#### Task inputs:
----------------------------------------

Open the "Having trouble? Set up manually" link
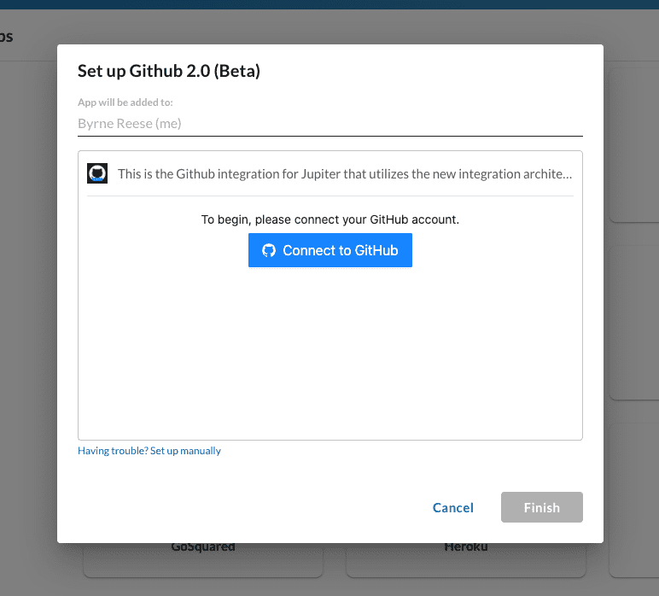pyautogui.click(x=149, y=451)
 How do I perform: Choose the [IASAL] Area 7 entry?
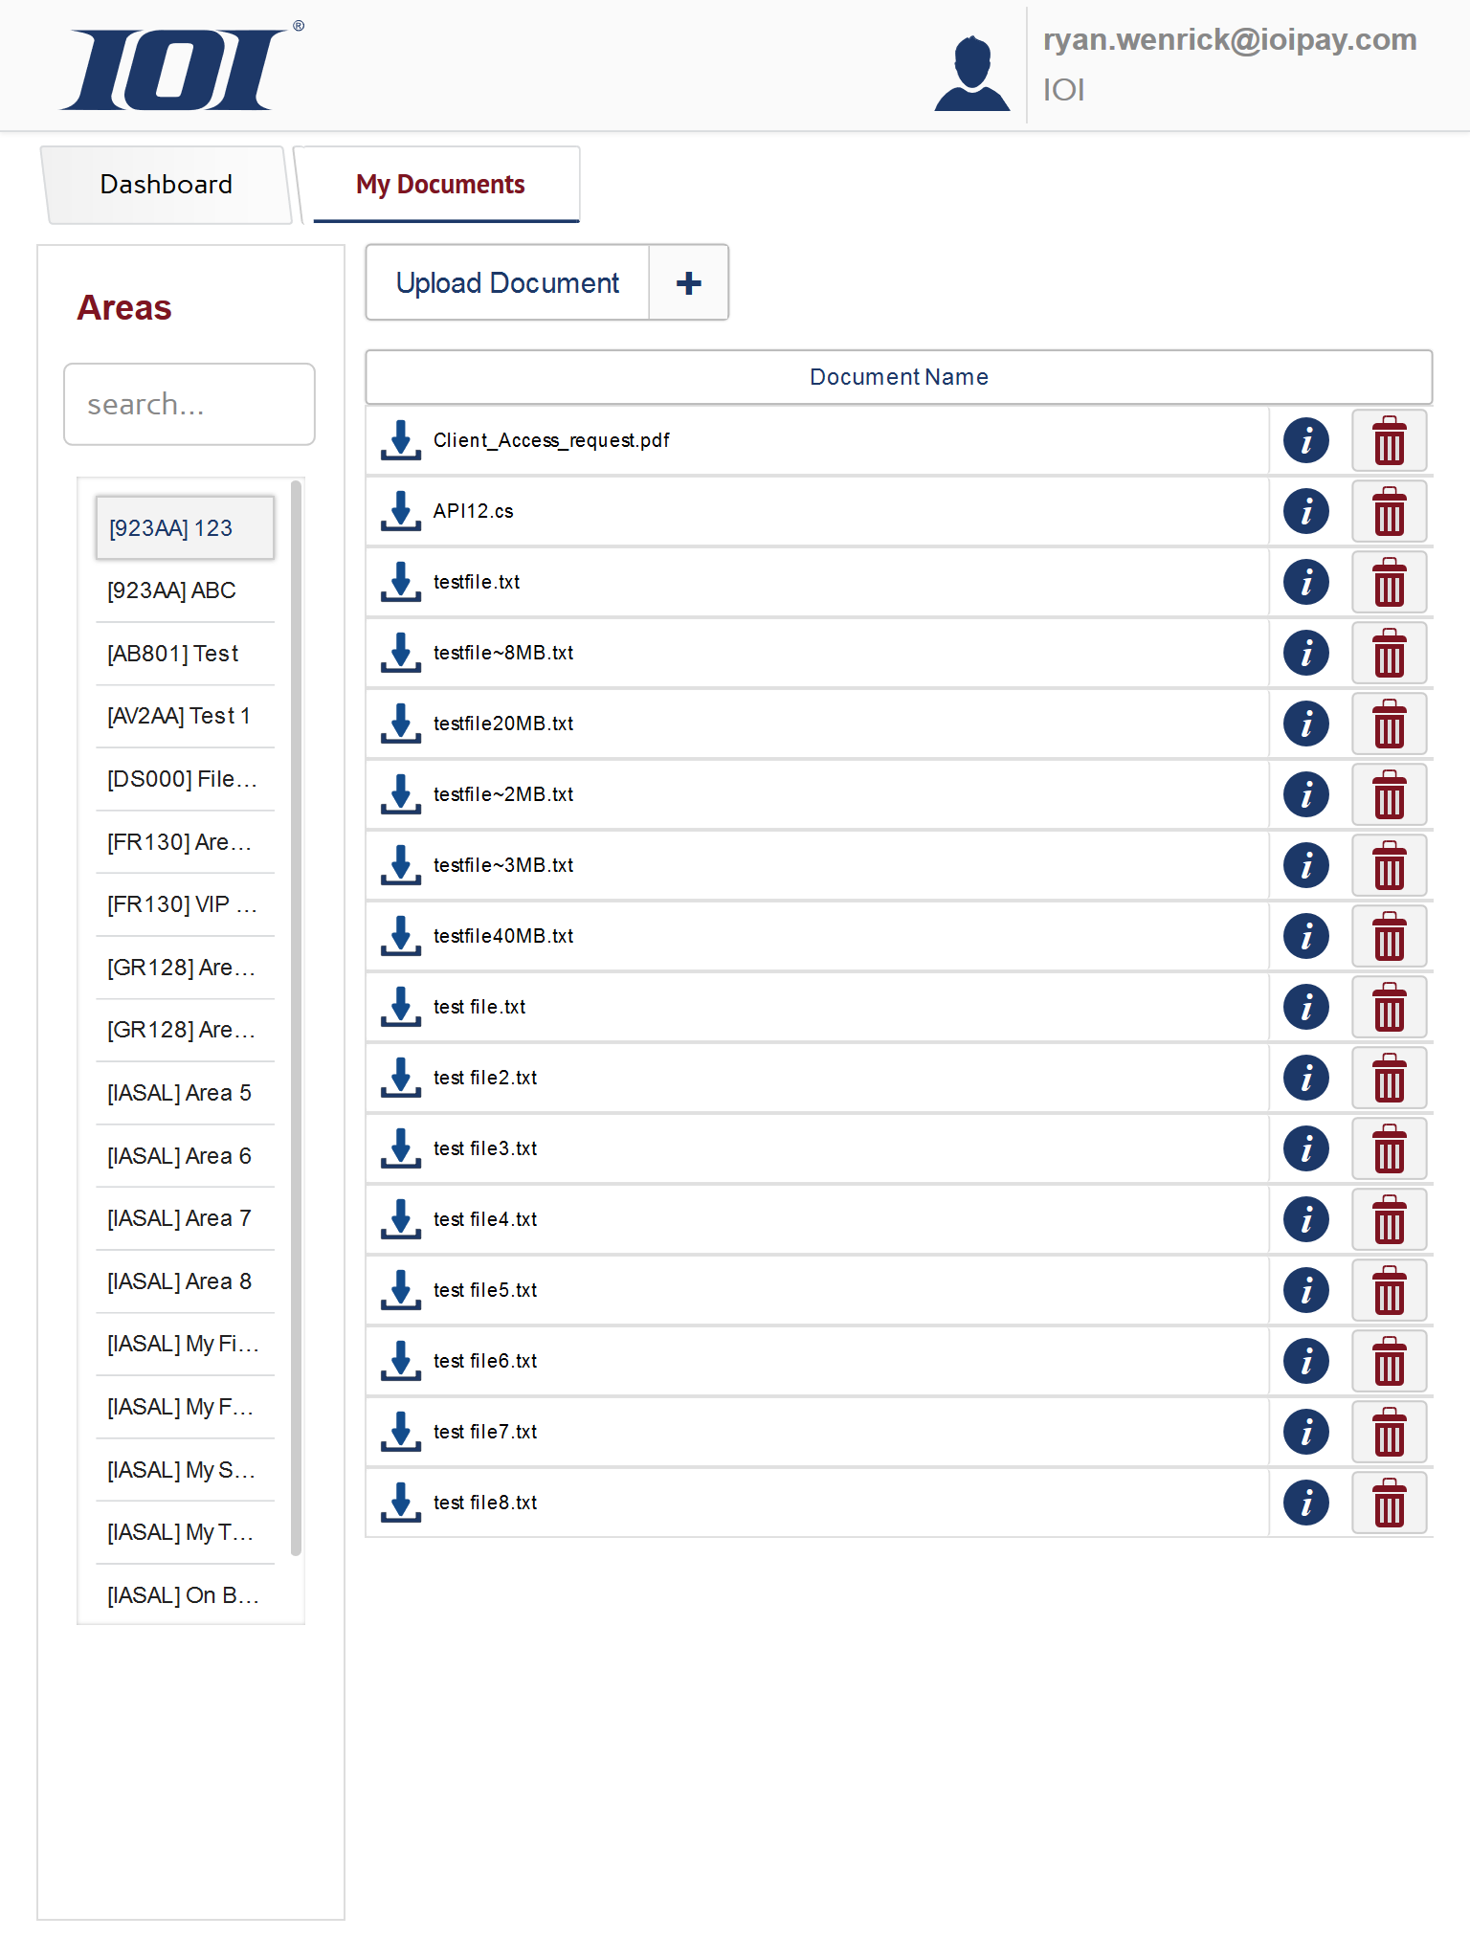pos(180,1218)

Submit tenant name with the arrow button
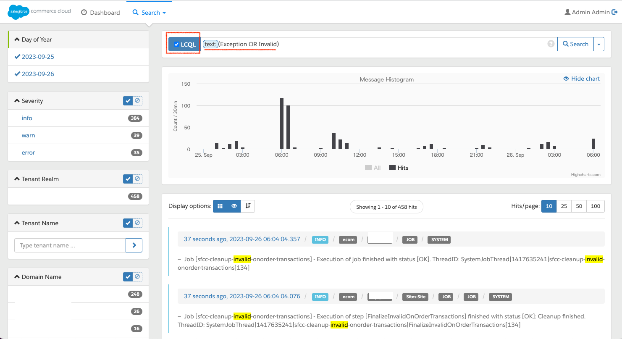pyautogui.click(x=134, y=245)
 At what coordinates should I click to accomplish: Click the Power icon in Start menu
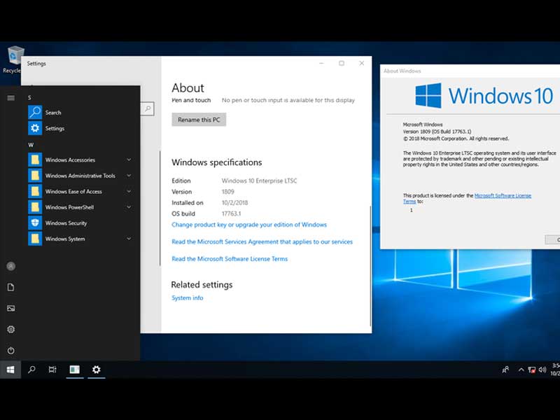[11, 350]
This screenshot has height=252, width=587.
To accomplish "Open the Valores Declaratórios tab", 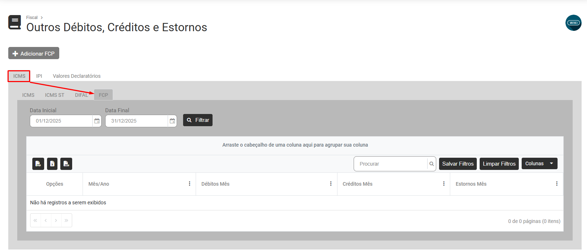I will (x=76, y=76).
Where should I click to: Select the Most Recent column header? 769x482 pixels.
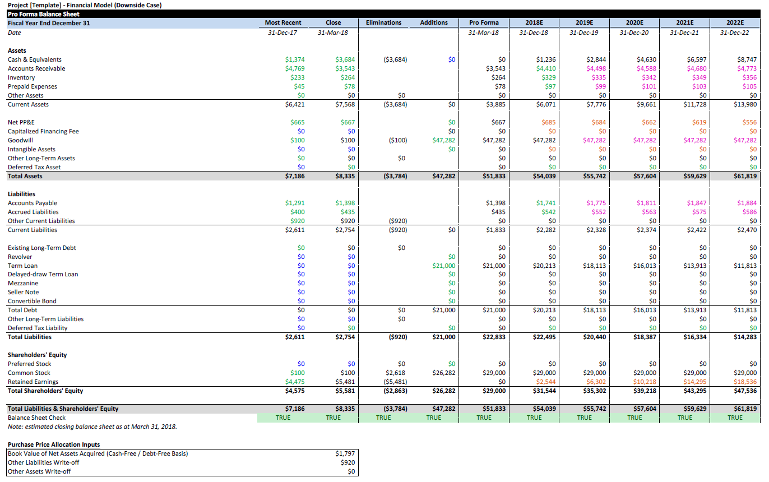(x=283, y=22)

----------------------------------------

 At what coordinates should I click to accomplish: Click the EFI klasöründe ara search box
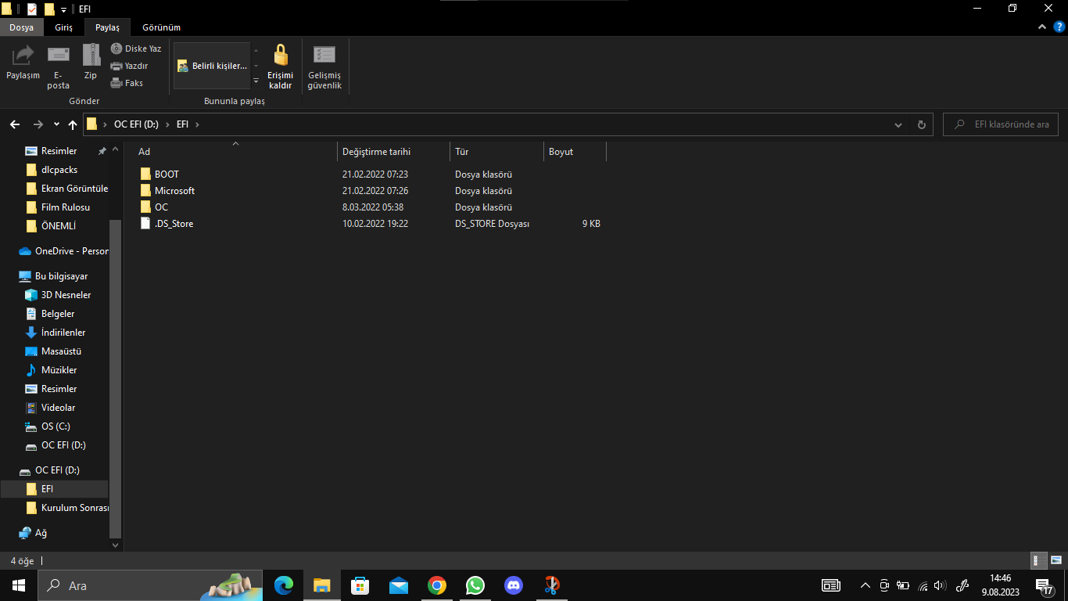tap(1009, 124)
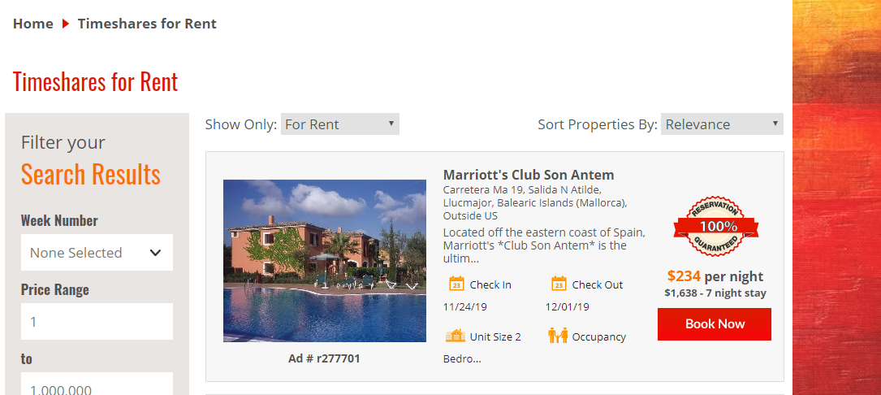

----------------------------------------

#### Exercise instructions:
From the entries above, copy exactly the lines starting at the one with "trouble? Set up" and stopping at the one with "This screenshot has height=252, width=587.", keeping both ends. Drop the pictures.

#### Task answer:
Open the "Having trouble? Set up manually" link
pyautogui.click(x=149, y=451)
 How do I perform: Choose the [IASAL] Area 7 entry?
pos(180,1218)

Submit tenant name with the arrow button
pyautogui.click(x=134, y=245)
 At what coordinates should I click to accomplish: Click the Power icon in Start menu
[11, 350]
This screenshot has height=252, width=587.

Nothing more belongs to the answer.